In the first study Gorecka et al3 also claimed that their findings supported spirometric screening in mild disease. In fact they showed no effect overall, found evidence of an effect in a subgroup analysis of subjects with moderate or severe obstructive lung disease, and went on to make claims for the role of screening: “All smokers irrespective of their lung function tried to modify the habit as the result of screening for COPD combined with smoking cessation advice. The diagnosis of AL (airway limitation) motivated smokers to quit smoking.” Yet the results state unequivocally that there was no difference between smokers who had airflow limitation diagnosed and those who had normal lung function (NLF): “The one year cessation rate in smokers with AL was 10.8% versus 8.4% in smokers with NLF (NS).”
Why are these findings being interpreted over‐optimistically as evidence of the value of screening for mild COPD? The most likely reason is wishful thinking, since the evidence suggests the opposite conclusion to that supported in the editorial by Mannino. Perhaps it simply arises from the frustrating recognition that COPD is common in adults but is predominantly undiagnosed.
There is a serious consequence from promoting early detection of COPD if there is no evidence that it makes any difference. Putting resources into spirometry for the early detection of COPD draws resources from more effective work, the most compelling of which in this context is general smoking cessation. In the study by Bednarek et al,1 71 people needed to be screened for every additional 1 year smoking quit achieved. This is equivalent to a cost of about €650 per additional smoking quitter.

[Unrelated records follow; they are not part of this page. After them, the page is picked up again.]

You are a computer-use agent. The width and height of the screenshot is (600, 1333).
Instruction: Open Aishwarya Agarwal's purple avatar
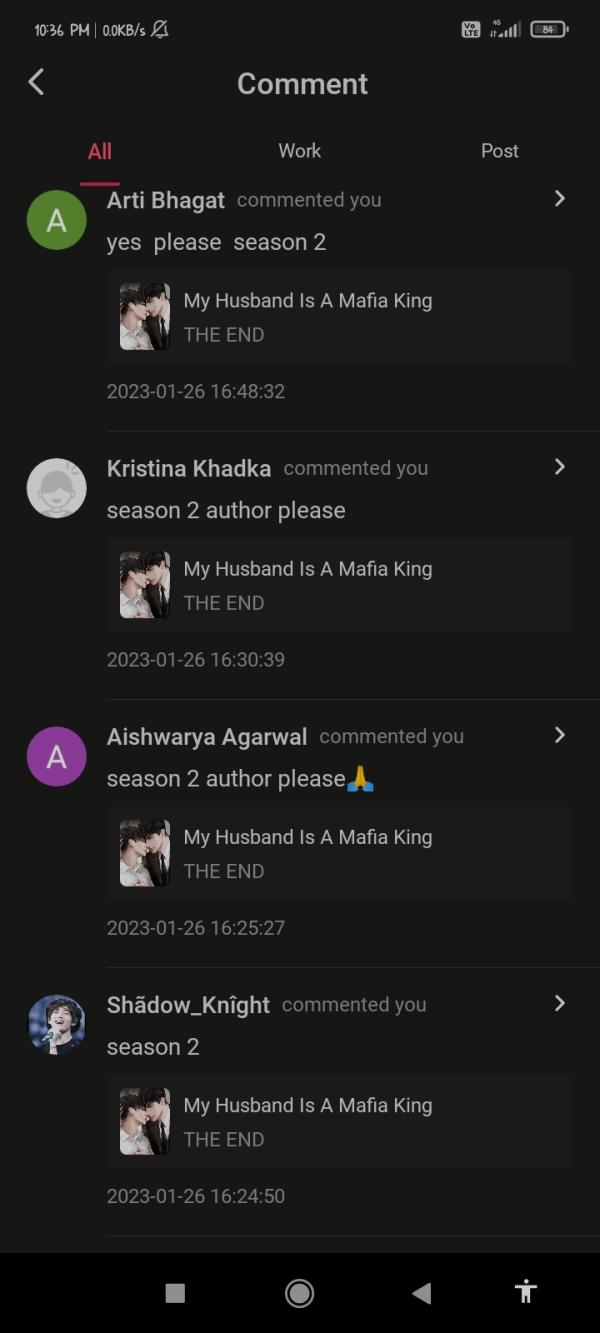[x=56, y=756]
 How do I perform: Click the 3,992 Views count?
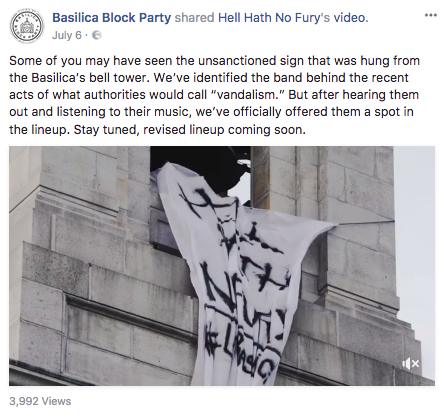[40, 401]
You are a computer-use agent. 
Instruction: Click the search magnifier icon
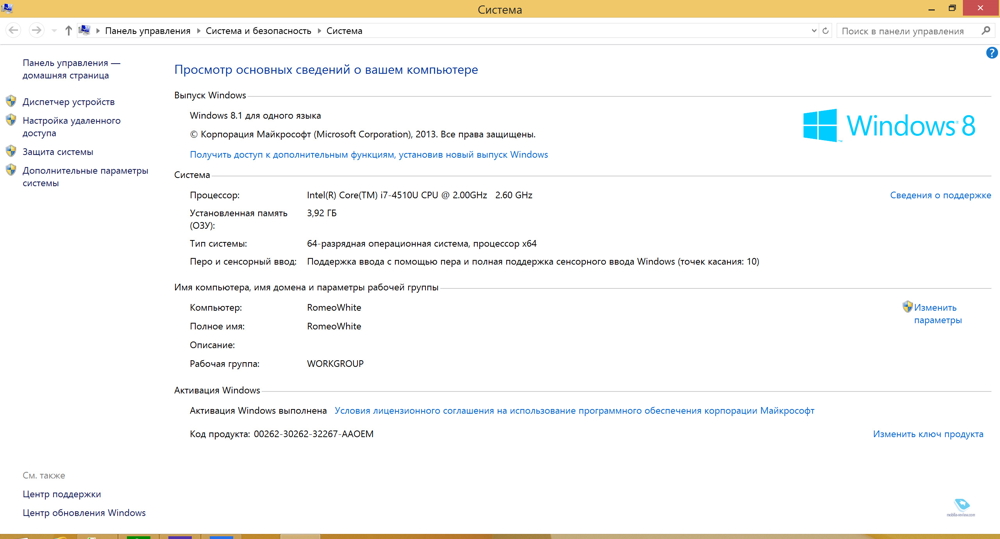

Smoking cessation is the most important intervention in the primary and secondary prevention of COPD. It is equally important in the primary and secondary prevention of cardiovascular disease and many cancers including lung cancer. Until there is some definite advantage to be gained from the early detection of COPD in improving cessation rates among smokers, there is no justification for promoting spirometric screening for mild COPD as a separate public health strategy. On current evidence, screening to detect mild COPD is not warranted and will waste resources that would be better employed to promote smoking cessation in general.